**Task details**
Rewrite the lines from the one with "Click the Shopify logo" up to and including the one with "point(713,47)" as a Markdown table with the columns Row and Entry, leaving out blank lines.
── Material for the task ──
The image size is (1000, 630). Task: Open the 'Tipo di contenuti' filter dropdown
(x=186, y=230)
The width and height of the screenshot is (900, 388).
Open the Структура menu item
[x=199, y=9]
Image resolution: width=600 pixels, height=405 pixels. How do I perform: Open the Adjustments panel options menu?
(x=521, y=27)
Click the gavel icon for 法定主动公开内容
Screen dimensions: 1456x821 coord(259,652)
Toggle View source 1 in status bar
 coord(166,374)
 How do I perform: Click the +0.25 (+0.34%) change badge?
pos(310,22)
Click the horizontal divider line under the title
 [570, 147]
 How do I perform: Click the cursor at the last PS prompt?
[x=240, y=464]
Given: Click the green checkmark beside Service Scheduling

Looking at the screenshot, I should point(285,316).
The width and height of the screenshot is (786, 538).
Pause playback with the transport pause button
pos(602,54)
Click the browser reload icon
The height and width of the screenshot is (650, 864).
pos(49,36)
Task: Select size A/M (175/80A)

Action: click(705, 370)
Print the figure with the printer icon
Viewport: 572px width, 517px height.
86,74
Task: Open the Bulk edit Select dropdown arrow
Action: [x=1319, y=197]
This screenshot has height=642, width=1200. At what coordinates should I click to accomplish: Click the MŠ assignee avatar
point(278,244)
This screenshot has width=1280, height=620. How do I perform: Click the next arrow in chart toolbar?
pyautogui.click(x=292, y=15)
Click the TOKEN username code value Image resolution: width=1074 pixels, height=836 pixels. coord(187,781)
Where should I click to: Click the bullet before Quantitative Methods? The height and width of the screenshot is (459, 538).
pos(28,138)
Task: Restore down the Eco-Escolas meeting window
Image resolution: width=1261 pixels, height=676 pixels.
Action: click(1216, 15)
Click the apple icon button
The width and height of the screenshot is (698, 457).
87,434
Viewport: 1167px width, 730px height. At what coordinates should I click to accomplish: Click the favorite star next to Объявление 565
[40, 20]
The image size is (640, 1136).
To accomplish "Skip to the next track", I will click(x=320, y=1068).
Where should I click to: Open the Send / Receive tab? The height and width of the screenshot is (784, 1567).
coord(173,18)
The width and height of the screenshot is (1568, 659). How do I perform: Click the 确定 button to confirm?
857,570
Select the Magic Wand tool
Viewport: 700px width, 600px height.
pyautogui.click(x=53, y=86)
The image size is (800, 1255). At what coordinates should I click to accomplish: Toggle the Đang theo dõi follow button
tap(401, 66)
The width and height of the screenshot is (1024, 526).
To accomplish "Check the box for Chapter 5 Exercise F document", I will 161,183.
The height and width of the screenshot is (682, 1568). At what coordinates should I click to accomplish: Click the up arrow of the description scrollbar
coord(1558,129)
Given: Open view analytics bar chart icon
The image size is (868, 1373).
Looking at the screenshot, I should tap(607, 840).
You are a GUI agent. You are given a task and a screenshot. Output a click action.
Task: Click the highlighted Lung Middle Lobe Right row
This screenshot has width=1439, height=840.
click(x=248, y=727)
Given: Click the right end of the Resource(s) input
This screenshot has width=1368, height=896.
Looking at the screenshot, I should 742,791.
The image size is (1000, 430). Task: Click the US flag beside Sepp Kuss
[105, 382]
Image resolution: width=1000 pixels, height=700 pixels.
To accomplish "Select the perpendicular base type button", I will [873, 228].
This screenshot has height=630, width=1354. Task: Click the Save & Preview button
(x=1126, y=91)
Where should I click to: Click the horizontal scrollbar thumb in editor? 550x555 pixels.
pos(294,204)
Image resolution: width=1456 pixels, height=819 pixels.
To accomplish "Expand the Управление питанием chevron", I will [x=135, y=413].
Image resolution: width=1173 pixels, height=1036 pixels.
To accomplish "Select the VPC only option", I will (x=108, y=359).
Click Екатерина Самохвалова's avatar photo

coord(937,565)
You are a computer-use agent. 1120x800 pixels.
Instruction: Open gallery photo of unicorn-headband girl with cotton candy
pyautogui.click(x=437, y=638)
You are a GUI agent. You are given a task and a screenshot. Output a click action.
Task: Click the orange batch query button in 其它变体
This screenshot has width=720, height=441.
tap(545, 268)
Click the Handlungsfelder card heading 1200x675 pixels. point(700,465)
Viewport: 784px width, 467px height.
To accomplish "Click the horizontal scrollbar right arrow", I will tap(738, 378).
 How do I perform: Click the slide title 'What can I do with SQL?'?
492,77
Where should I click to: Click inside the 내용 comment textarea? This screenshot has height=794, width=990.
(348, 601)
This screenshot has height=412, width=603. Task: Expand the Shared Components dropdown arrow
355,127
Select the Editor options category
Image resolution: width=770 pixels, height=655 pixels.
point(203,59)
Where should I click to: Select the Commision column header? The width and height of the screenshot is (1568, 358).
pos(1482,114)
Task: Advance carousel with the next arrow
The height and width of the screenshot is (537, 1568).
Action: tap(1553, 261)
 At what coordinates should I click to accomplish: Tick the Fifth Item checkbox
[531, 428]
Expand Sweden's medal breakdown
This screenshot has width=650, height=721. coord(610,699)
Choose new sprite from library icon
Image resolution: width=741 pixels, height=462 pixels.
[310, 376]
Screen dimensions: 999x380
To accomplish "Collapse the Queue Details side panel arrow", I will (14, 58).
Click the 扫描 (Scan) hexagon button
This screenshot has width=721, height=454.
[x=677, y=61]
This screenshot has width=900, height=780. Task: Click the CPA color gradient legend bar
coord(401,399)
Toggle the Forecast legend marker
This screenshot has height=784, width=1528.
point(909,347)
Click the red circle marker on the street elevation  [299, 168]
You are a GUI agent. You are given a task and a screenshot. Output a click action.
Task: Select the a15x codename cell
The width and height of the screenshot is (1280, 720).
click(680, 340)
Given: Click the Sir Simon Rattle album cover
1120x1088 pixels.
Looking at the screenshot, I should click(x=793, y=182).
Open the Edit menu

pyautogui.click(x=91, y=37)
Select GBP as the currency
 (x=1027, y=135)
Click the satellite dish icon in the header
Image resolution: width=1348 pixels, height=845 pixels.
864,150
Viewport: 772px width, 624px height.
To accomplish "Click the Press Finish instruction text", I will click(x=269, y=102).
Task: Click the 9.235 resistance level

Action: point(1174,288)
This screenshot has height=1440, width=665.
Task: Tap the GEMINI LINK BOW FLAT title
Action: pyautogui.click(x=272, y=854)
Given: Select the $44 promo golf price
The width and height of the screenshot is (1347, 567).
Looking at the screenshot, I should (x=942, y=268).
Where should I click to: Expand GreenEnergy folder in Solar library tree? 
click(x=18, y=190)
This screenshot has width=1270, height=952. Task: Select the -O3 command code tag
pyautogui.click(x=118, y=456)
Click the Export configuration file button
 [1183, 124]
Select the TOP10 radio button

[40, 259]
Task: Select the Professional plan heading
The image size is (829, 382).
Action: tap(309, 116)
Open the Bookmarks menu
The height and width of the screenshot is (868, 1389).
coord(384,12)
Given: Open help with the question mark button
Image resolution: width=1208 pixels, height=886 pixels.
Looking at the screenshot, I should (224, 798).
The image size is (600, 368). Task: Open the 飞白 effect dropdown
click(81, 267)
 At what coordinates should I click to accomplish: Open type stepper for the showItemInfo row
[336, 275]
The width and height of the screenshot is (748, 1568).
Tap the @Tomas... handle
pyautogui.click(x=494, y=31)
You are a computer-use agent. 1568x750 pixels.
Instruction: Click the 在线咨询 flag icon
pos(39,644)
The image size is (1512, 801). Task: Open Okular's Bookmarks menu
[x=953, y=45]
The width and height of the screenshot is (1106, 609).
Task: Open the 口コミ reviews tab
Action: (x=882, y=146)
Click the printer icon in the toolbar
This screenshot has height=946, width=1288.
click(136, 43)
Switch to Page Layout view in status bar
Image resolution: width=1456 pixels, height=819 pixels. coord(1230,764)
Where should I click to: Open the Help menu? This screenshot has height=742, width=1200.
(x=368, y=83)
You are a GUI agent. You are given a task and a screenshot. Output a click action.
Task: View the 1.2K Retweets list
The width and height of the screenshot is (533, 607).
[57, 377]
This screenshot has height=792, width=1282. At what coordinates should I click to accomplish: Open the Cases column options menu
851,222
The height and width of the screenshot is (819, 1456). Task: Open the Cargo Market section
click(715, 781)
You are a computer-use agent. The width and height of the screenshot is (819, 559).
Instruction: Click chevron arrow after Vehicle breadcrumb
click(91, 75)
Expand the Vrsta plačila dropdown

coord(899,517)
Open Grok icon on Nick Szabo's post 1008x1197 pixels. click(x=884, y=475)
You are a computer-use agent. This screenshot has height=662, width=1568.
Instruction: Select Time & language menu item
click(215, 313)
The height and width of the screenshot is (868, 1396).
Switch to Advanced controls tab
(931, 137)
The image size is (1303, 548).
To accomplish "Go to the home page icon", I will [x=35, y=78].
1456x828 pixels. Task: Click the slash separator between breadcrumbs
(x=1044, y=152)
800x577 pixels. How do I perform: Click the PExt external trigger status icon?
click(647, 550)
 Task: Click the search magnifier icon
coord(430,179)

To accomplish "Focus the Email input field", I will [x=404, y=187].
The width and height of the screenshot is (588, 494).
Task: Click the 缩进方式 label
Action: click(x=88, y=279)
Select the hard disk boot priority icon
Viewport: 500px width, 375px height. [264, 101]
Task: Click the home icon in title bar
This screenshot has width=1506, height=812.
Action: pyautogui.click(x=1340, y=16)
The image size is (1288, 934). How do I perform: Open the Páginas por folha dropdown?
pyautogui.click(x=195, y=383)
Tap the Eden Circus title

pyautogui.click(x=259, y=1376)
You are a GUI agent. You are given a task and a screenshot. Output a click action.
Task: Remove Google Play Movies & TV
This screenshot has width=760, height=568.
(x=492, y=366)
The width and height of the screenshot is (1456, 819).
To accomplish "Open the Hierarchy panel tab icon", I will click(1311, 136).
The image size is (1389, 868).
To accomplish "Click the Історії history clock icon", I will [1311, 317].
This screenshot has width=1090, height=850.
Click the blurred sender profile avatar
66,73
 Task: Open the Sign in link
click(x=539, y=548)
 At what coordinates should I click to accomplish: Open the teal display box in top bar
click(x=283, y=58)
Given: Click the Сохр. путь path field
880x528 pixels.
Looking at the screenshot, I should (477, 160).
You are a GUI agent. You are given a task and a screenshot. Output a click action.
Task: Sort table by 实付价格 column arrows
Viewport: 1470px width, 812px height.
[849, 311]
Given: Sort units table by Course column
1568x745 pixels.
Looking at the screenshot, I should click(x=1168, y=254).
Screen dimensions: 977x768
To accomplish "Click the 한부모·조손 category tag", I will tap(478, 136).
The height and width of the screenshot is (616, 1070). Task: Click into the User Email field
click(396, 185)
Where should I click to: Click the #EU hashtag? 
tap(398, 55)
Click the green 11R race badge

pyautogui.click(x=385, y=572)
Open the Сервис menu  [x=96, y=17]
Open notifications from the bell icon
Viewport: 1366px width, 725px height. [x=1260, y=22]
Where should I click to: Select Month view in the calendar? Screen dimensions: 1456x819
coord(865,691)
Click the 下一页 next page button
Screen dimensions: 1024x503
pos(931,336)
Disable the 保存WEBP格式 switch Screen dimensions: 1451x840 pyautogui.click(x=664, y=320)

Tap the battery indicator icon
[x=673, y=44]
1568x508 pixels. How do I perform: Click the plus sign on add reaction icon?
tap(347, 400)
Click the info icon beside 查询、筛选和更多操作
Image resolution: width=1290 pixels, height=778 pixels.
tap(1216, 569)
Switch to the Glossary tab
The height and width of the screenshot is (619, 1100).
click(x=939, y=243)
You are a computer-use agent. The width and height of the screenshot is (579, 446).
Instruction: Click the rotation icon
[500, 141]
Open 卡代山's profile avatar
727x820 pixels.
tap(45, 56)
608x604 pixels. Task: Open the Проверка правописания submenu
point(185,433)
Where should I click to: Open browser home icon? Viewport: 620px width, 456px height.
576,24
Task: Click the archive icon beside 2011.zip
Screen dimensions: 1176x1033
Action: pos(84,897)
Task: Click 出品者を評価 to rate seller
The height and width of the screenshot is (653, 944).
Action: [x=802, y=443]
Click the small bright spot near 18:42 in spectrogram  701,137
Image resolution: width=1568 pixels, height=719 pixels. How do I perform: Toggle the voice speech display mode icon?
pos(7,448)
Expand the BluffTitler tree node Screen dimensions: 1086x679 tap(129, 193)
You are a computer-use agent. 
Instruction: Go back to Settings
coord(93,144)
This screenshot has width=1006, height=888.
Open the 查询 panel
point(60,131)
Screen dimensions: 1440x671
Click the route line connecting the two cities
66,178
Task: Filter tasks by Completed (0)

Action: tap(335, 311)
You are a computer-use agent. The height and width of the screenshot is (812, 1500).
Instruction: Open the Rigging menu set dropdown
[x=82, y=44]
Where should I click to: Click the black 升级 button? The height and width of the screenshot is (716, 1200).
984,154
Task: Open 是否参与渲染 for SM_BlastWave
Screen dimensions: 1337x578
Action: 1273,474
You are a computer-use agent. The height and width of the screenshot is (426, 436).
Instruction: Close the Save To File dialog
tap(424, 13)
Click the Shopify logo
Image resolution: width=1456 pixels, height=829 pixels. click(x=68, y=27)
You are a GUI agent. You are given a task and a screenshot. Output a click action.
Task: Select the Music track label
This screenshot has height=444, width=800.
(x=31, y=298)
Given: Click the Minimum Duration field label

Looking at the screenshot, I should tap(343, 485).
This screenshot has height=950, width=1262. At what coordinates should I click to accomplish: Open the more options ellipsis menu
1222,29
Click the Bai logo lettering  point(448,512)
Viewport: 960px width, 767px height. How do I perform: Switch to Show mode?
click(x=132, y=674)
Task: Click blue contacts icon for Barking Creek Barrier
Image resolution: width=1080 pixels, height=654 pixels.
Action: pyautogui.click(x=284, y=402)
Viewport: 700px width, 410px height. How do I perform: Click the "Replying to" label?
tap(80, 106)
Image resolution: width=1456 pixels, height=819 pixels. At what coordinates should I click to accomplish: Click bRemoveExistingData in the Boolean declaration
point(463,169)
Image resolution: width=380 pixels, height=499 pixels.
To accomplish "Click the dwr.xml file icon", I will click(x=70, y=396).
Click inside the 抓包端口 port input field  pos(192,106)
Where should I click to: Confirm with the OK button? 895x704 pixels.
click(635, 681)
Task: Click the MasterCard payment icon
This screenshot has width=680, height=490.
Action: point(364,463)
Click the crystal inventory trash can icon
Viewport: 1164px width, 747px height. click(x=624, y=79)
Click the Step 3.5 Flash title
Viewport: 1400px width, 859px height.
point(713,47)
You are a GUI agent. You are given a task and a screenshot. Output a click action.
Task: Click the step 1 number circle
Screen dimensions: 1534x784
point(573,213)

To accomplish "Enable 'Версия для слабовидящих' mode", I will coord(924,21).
───
**The answer**
| Row | Entry |
|---|---|
| 1 | Click the Shopify logo |
| 2 | Image resolution: width=1456 pixels, height=829 pixels. click(x=68, y=27) |
| 3 | You are a GUI agent. You are given a task and a screenshot. Output a click action. |
| 4 | Task: Select the Music track label |
| 5 | This screenshot has height=444, width=800. |
| 6 | (x=31, y=298) |
| 7 | Given: Click the Minimum Duration field label |
| 8 | Looking at the screenshot, I should tap(343, 485). |
| 9 | This screenshot has height=950, width=1262. At what coordinates should I click to accomplish: Open the more options ellipsis menu |
| 10 | 1222,29 |
| 11 | Click the Bai logo lettering  point(448,512) |
| 12 | Viewport: 960px width, 767px height. How do I perform: Switch to Show mode? |
| 13 | click(x=132, y=674) |
| 14 | Task: Click blue contacts icon for Barking Creek Barrier |
| 15 | Image resolution: width=1080 pixels, height=654 pixels. |
| 16 | Action: pyautogui.click(x=284, y=402) |
| 17 | Viewport: 700px width, 410px height. How do I perform: Click the "Replying to" label? |
| 18 | tap(80, 106) |
| 19 | Image resolution: width=1456 pixels, height=819 pixels. At what coordinates should I click to accomplish: Click bRemoveExistingData in the Boolean declaration |
| 20 | point(463,169) |
| 21 | Image resolution: width=380 pixels, height=499 pixels. |
| 22 | To accomplish "Click the dwr.xml file icon", I will click(x=70, y=396). |
| 23 | Click inside the 抓包端口 port input field  pos(192,106) |
| 24 | Where should I click to: Confirm with the OK button? 895x704 pixels. |
| 25 | click(635, 681) |
| 26 | Task: Click the MasterCard payment icon |
| 27 | This screenshot has width=680, height=490. |
| 28 | Action: point(364,463) |
| 29 | Click the crystal inventory trash can icon |
| 30 | Viewport: 1164px width, 747px height. click(x=624, y=79) |
| 31 | Click the Step 3.5 Flash title |
| 32 | Viewport: 1400px width, 859px height. |
| 33 | point(713,47) |